▸ TRY IT
Retype the passage about restaurant theft-monitoring software word for word, from start to finish.

▸ DOCUMENT EXTRACT

::::::::

As I discussed in my popular article, Truth or Consequences: Beyond the Punishment Model, employers are too quick to act like cops with the result that employees respond like criminals. Here is more support for my advice, this time from a rigorous study of new restaurant software. Instead of using the software mainly to fire workers suspected of theft, all employees were made aware that the software was looking for misbehavior. The results were positive and–to those not familiar with my approach–surprising.
The same people who are stealing from you can be set up to succeed.
–Prof. Lamar Pierce
“The savings from the [monitoring software’s] theft alerts themselves were modest, $108 a week per restaurant. However, after installing the monitoring software, the revenue per restaurant increased by an average of $2,982 a week, or about 7 percent.

::::::::

[Stored data entries]
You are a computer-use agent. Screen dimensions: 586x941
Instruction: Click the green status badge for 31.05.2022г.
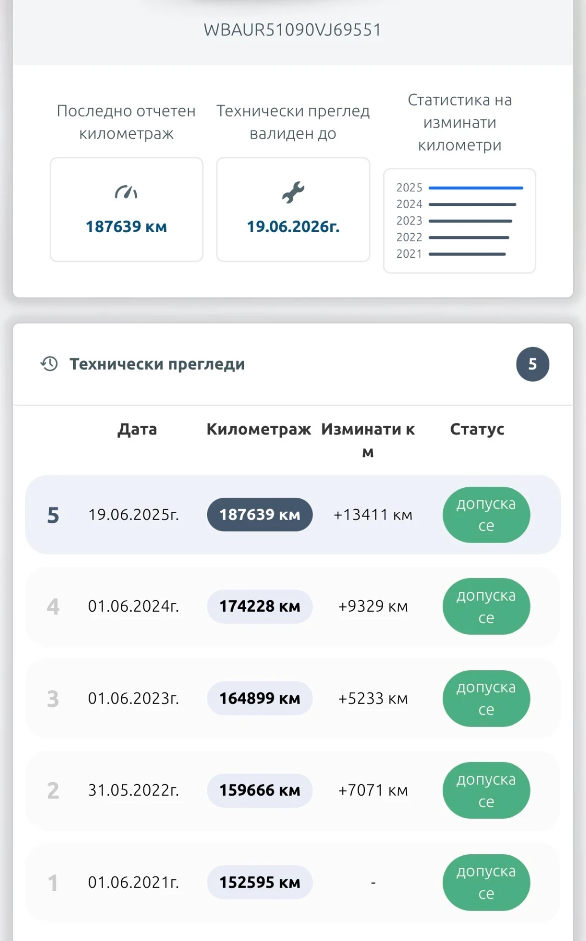(x=486, y=790)
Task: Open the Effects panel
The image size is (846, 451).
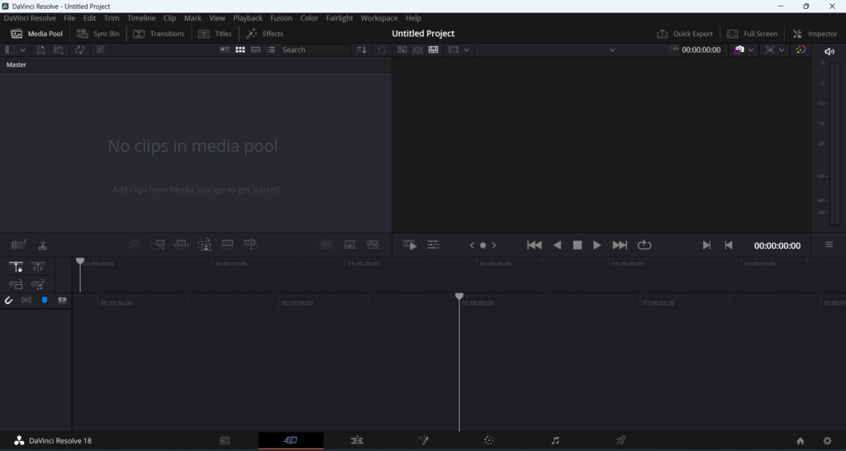Action: tap(264, 34)
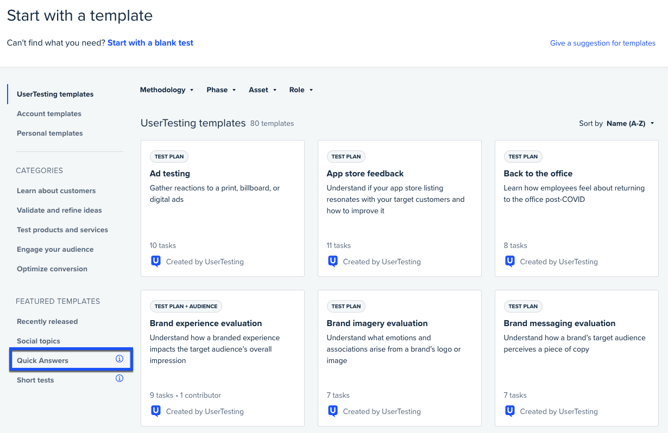Click UserTesting logo on App store feedback card
The width and height of the screenshot is (668, 433).
[333, 262]
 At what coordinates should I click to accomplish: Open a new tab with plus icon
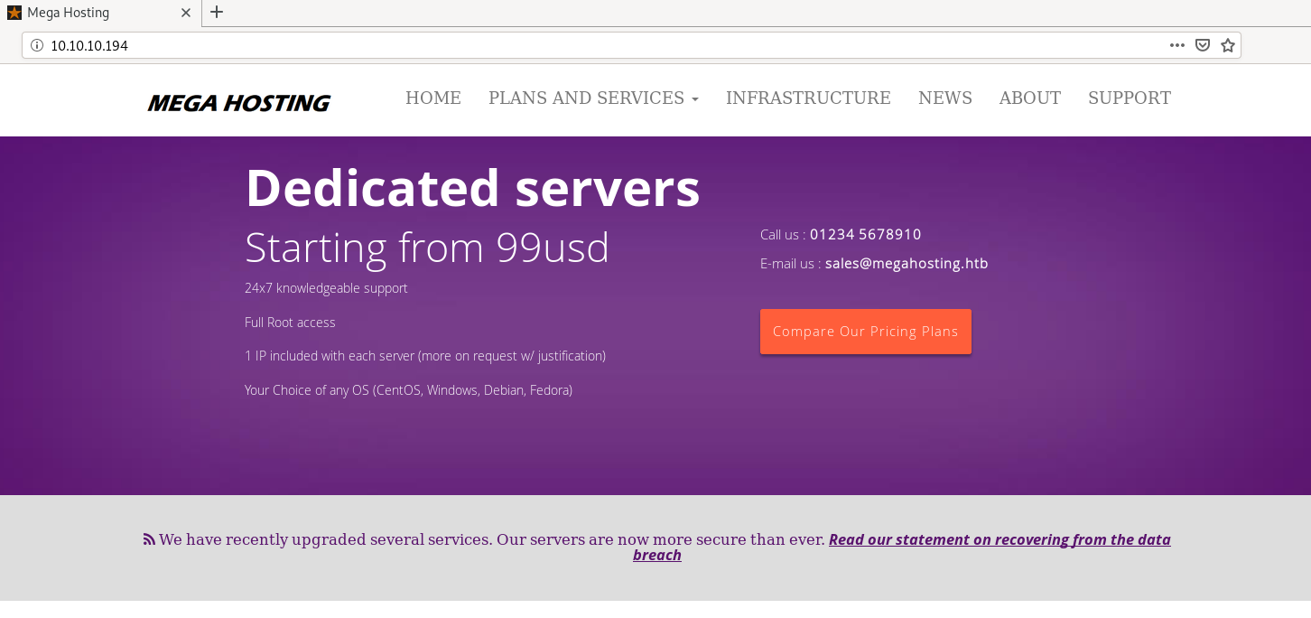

::::::::

▸ TASK SOLUTION
As I discussed in my popular article, Truth or Consequences: Beyond the Punishment Model, employers are too quick to act like cops with the result that employees respond like criminals. Here is more support for my advice, this time from a rigorous study of new restaurant software. Instead of using the software mainly to fire workers suspected of theft, all employees were made aware that the software was looking for misbehavior. The results were positive and–to those not familiar with my approach–surprising.
The same people who are stealing from you can be set up to succeed.
–Prof. Lamar Pierce
“The savings from the [monitoring software’s] theft alerts themselves were modest, $108 a week per restaurant. However, after installing the monitoring software, the revenue per restaurant increased by an average of $2,982 a week, or about 7 percent.